Denmark-based research and analysis specialist Sea‑Intelligence reported that Global Schedule Reliability improved M/M for February 2024 with 1.7 pct-points, reaching 53.3%.
Meanwhile, the average delay for late vessels likewise improved, reaching 5.46 days.
Hapag-Lloyd has also climbed in the first place as the most reliable top-13 carrier in the Sea-Intelligence Global Liner Performance report (issue 151) in February 2024, in comparison with the other carriers ONE, CMA CGM, MSC, HMM, Yang Ming, Wan Hai, ZIM, Evergreen, Maersk, OOCL, COSCO, and PIL.
In the report, which is now available, it is mentioned that Hapag-Lloyd’s schedule reliability reached 54.9%.

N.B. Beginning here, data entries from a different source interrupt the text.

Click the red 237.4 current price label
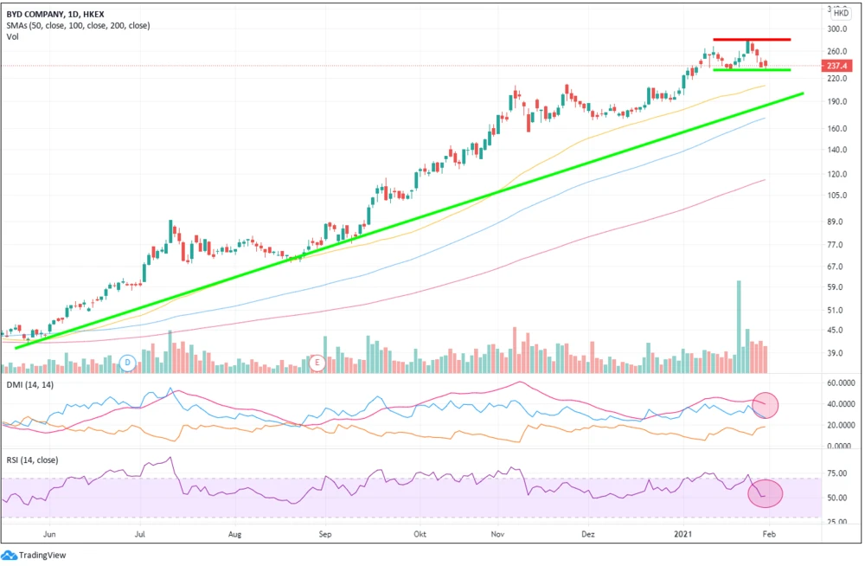This screenshot has width=865, height=566. pos(838,66)
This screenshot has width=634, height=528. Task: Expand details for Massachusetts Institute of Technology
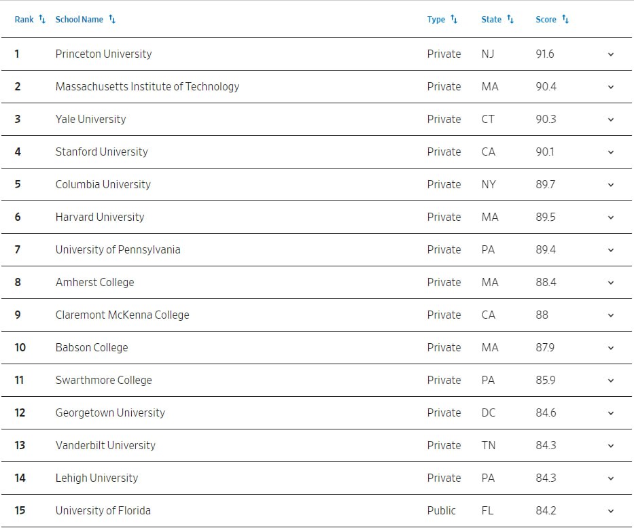(611, 87)
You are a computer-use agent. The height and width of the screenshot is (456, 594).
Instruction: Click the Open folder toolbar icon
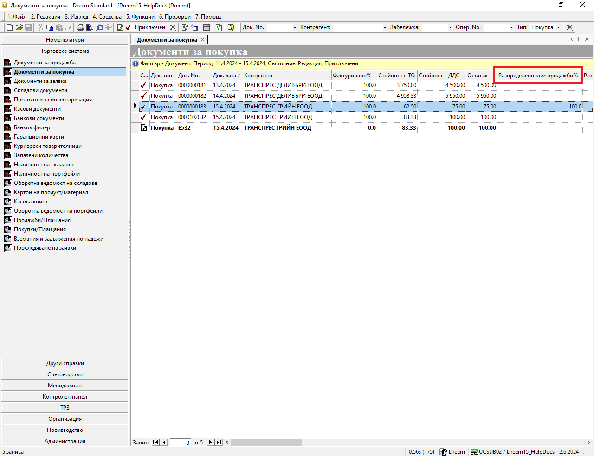19,28
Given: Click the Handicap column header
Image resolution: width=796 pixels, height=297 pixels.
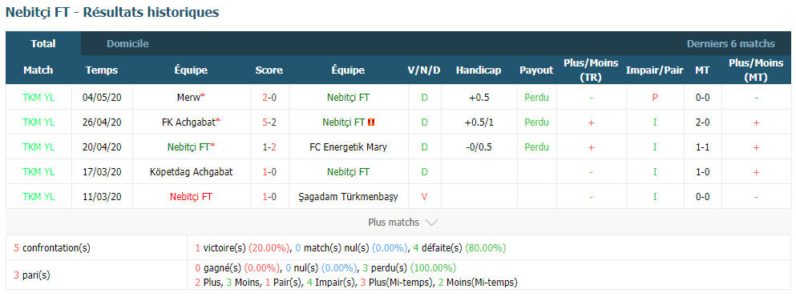Looking at the screenshot, I should 479,70.
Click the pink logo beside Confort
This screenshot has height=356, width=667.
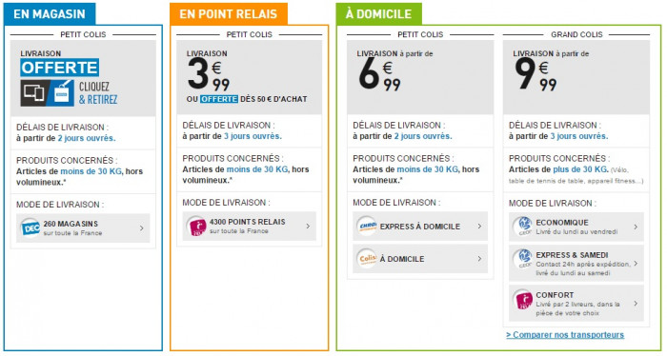(523, 300)
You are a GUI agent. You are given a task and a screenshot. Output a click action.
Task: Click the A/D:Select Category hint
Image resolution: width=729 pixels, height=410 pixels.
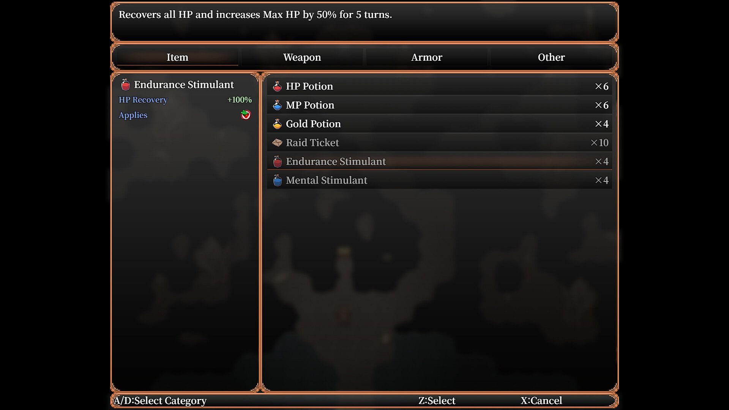click(x=160, y=401)
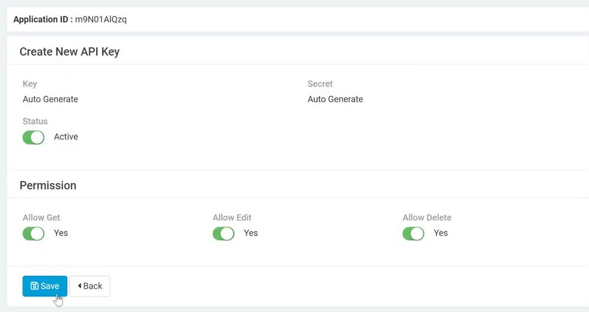Click the Active label beside the Status switch
589x312 pixels.
pos(66,137)
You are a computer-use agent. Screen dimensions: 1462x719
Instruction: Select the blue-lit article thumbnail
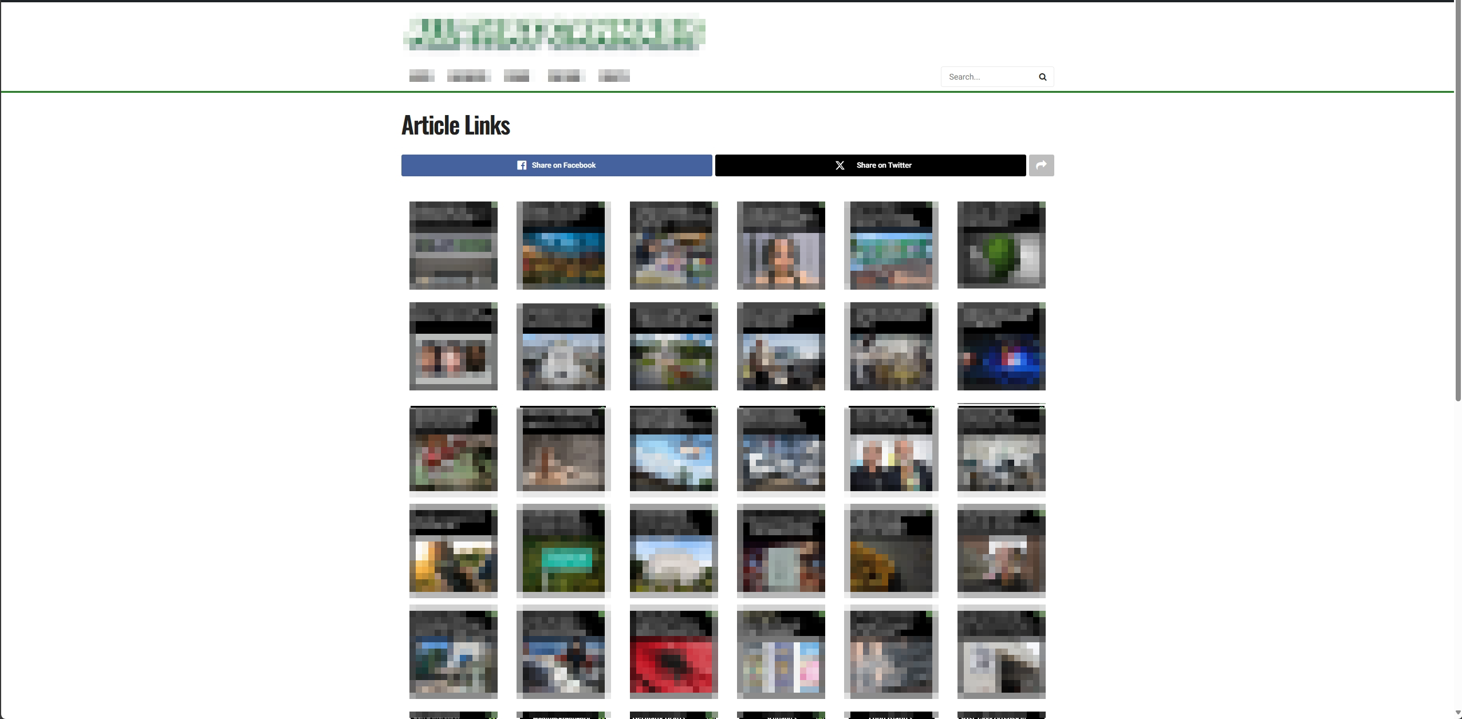(x=1002, y=347)
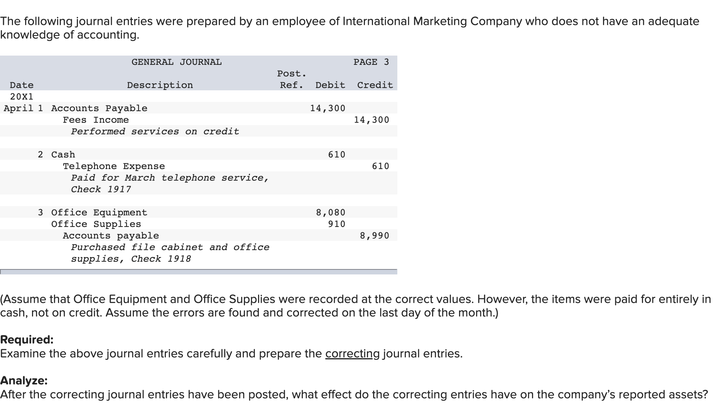Click the PAGE 3 label
The height and width of the screenshot is (413, 726).
click(371, 62)
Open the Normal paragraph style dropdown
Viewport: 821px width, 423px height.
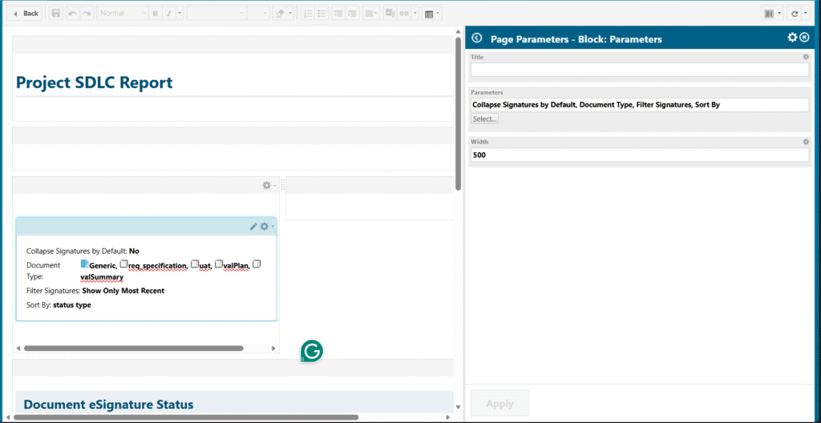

Another 7 carriers were above the 50% mark, with the remaining carriers all in the 40%-50% range.
On a M/M level, 7 carriers recorded an improvement in schedule reliability, with the highest improvement of 9.7 percentage points recorded by Hapag-Lloyd. However, on a y/y level, none of the 13 carriers recorded an increase in schedule reliability, in accordance with the analysis of Sea-Intelligence.
Meanwhile, the report which covers schedule reliability across 34 different trade lanes and 60+ carriers, shows that some form of stability has ensued, with the round-Africa routings now normalising, after a tumultuous few weeks in the wake of the Red Sea crisis.
This was also reflected in the February 2024 global schedule reliability score, which improved by 1.7 percentage points M/M to 53.3%.
On a y/y level however, schedule reliability was -6.9 percentage points lower.
As it is furthermore highlighted in the report, the average delay for LATE vessel arrivals also improved to 5.46 days, roughly the same level as pre-Crisis, which means that the increase due to the crisis has reverted.